I use DVR on my environment, so that http requests are directly answered by the http servers and not rerouted thru the lb. This works OK with or without routing enabled. But when it comes to HTTPS (or more generally SSL-based connections) these protocols will not work when routing is enabled due to duplicate arp acks send by the lb and the https servers.
Check http://www.austintek.com/LVS/LVS-HOWTO/HOWTO/LVS-HOWTO.arp_problem.html
Are you actually doing a loadbalancing with https?
#12 by Abbas on September 4, 2010 - 9:31 AM
@Jan,
This particular approach having VIPs terminated on loopback interfaces does need the IP forwarding enabled for proper job handling of incoming requests. This indeed is called ‘routing’ but it should be kept in mind that its only ‘IP masquerading’ or in other words, a from of NATing. However packets handling done by LVS-DR method is different and shouldn’t be confused with its term ‘routing’. I would recommend that you check vendors’ sites directly and not third party posts for any value of good references. LVS-DR page of linuxvirtualserver.org and RHEL’s LVS documentation suggest turning on IP forwarding for all sort of LVS-DR topologies.

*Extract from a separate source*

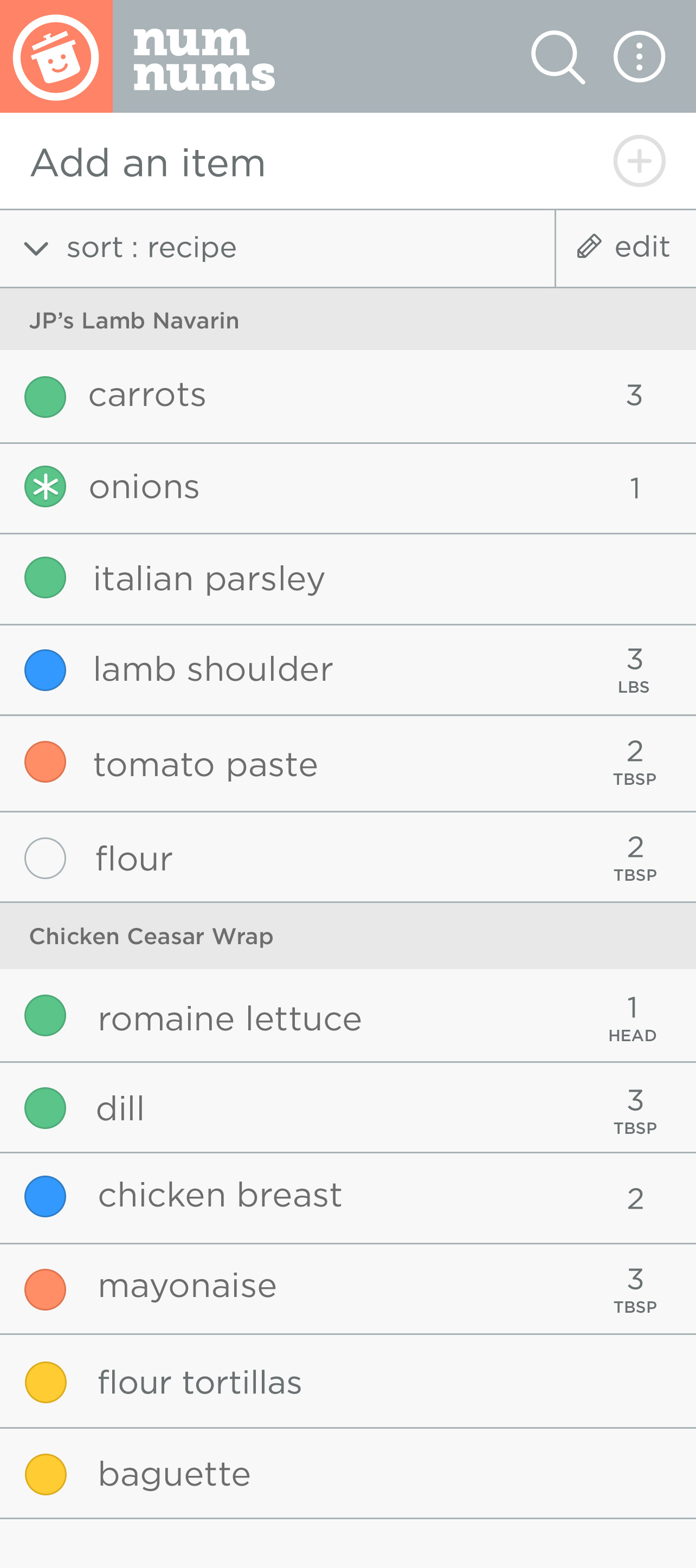Check off the flour empty circle
Image resolution: width=696 pixels, height=1568 pixels.
[45, 857]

http://www.linuxvirtualserver.org/VS-DRouting.html
http://www.centos.org/docs/5/html/5.1/pdf/Virtual_Server_Administration.pdf
To confirm, no, I am not using this method for any HTTPS purposes. Indeed, HTTPS is a big pain in field of clustering not only in Linux’s LVS but also in Windows NLB. Simply, cause HTTPS handles requests’ caches and cookies separately and hence may need special adjustments or synchronizations in applications on cluster nodes, you’re using, to get them to work!